Lines that include "will" make up the answer; copy all of them from the data below.

> **Material for this task**
....................

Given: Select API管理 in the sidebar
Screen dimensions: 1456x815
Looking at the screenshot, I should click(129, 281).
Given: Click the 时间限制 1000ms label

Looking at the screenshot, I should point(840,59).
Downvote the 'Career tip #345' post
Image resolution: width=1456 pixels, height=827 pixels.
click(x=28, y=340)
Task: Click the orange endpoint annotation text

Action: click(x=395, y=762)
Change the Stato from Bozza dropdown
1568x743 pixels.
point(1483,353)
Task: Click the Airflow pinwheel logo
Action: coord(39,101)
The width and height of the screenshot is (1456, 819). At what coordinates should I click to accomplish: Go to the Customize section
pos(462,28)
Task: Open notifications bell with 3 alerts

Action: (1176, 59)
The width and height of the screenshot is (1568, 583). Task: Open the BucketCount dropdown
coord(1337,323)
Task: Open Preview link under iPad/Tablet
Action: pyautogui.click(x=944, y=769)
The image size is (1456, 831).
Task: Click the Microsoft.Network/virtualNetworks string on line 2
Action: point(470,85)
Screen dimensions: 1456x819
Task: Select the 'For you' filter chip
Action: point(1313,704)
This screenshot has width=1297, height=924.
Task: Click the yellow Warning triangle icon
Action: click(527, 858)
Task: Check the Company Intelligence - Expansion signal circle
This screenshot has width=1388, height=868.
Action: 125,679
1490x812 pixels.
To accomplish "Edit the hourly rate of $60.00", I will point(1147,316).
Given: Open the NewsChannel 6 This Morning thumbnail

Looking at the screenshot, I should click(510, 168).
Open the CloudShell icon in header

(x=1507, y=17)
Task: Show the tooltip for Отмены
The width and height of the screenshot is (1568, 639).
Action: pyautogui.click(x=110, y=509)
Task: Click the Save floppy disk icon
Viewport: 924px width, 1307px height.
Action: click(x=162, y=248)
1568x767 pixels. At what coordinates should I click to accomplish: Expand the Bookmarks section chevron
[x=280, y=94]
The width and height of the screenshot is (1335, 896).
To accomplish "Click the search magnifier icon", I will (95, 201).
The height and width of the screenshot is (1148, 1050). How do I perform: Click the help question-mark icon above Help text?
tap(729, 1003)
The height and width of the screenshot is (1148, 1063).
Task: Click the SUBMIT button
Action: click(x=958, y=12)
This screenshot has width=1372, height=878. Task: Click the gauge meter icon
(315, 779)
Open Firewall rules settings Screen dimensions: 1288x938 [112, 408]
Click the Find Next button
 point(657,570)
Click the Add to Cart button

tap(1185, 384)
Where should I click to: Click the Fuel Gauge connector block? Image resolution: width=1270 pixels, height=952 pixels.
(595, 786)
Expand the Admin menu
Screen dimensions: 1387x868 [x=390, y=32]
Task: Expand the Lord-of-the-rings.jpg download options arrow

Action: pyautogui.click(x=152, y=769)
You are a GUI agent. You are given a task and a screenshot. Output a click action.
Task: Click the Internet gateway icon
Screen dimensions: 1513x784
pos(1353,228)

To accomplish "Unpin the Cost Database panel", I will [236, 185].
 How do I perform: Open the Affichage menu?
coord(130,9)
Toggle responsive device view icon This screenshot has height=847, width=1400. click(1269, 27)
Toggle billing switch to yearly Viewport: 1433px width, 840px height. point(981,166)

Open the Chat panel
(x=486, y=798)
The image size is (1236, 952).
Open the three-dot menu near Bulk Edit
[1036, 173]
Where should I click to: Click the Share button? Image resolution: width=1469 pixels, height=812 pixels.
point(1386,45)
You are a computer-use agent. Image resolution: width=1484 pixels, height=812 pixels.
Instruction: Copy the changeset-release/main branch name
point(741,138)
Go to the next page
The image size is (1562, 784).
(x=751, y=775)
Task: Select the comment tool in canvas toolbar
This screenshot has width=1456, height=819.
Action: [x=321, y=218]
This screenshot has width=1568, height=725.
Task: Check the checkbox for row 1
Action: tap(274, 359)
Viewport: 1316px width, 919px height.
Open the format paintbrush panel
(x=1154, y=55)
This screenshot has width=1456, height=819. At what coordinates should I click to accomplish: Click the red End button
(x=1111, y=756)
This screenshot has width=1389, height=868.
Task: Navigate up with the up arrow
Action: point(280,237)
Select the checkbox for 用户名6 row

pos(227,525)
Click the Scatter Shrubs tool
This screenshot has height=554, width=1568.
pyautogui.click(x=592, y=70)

....................

> **Solution**
To accomplish "Edit the hourly rate of $60.00", I will point(1147,316).
To accomplish "Click the search magnifier icon", I will (95, 201).
To accomplish "Unpin the Cost Database panel", I will [236, 185].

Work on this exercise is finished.